◆ WHAT THE TASK ASKS
Each entry here needs to be given again exactly.

◆ STUDY MATERIAL
*** Begin section ***

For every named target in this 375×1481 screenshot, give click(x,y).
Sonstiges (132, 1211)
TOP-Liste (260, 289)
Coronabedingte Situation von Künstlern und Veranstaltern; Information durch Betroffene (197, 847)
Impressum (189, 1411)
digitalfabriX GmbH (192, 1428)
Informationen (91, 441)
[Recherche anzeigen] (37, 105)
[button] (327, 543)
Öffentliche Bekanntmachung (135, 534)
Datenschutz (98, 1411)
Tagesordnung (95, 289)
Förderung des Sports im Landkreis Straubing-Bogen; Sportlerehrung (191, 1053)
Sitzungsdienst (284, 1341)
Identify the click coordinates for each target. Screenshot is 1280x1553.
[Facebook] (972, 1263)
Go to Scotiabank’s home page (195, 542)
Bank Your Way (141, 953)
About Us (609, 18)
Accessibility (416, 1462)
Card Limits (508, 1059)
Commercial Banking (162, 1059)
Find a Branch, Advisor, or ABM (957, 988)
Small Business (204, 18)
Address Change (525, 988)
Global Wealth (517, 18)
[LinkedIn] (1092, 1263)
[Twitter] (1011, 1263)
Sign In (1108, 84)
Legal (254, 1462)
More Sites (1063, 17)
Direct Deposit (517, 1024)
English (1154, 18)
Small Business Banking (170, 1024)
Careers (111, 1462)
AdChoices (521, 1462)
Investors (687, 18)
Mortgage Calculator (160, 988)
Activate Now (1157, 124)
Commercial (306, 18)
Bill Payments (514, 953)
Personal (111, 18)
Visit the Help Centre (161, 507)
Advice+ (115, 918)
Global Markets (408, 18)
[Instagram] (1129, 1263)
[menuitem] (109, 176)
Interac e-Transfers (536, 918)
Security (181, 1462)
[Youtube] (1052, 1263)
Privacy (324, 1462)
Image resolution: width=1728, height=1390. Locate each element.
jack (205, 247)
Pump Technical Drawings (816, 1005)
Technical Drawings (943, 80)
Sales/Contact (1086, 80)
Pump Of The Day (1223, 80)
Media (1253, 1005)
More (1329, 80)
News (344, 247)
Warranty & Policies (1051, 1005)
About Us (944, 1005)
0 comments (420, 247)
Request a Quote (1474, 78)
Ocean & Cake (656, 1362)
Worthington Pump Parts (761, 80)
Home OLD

*** End section ***

◆ TASK SOLUTION
For every named target in this 375×1481 screenshot, give click(x,y).
Sonstiges (132, 1211)
TOP-Liste (260, 289)
Coronabedingte Situation von Künstlern und Veranstaltern; Information durch Betroffene (197, 847)
Impressum (189, 1411)
digitalfabriX GmbH (192, 1428)
Informationen (91, 441)
[Recherche anzeigen] (37, 105)
[button] (327, 543)
Öffentliche Bekanntmachung (135, 534)
Datenschutz (98, 1411)
Tagesordnung (95, 289)
Förderung des Sports im Landkreis Straubing-Bogen; Sportlerehrung (191, 1053)
Sitzungsdienst (284, 1341)
Identify the click coordinates for each target. Screenshot is 1280x1553.
[Facebook] (972, 1263)
Go to Scotiabank’s home page (195, 542)
Bank Your Way (141, 953)
About Us (609, 18)
Accessibility (416, 1462)
Card Limits (508, 1059)
Commercial Banking (162, 1059)
Find a Branch, Advisor, or ABM (957, 988)
Small Business (204, 18)
Address Change (525, 988)
Global Wealth (517, 18)
[LinkedIn] (1092, 1263)
[Twitter] (1011, 1263)
Sign In (1108, 84)
Legal (254, 1462)
More Sites (1063, 17)
Direct Deposit (517, 1024)
English (1154, 18)
Small Business Banking (170, 1024)
Careers (111, 1462)
AdChoices (521, 1462)
Investors (687, 18)
Mortgage Calculator (160, 988)
Activate Now (1157, 124)
Commercial (306, 18)
Bill Payments (514, 953)
Personal (111, 18)
Visit the Help Centre (161, 507)
Advice+ (115, 918)
Global Markets (408, 18)
[Instagram] (1129, 1263)
[menuitem] (109, 176)
Interac e-Transfers (536, 918)
Security (181, 1462)
[Youtube] (1052, 1263)
Privacy (324, 1462)
Image resolution: width=1728, height=1390. Locate each element.
jack (205, 247)
Pump Technical Drawings (816, 1005)
Technical Drawings (943, 80)
Sales/Contact (1086, 80)
Pump Of The Day (1223, 80)
Media (1253, 1005)
More (1329, 80)
News (344, 247)
Warranty & Policies (1051, 1005)
About Us (944, 1005)
0 comments (420, 247)
Request a Quote (1474, 78)
Ocean & Cake (656, 1362)
Worthington Pump Parts (761, 80)
Home OLD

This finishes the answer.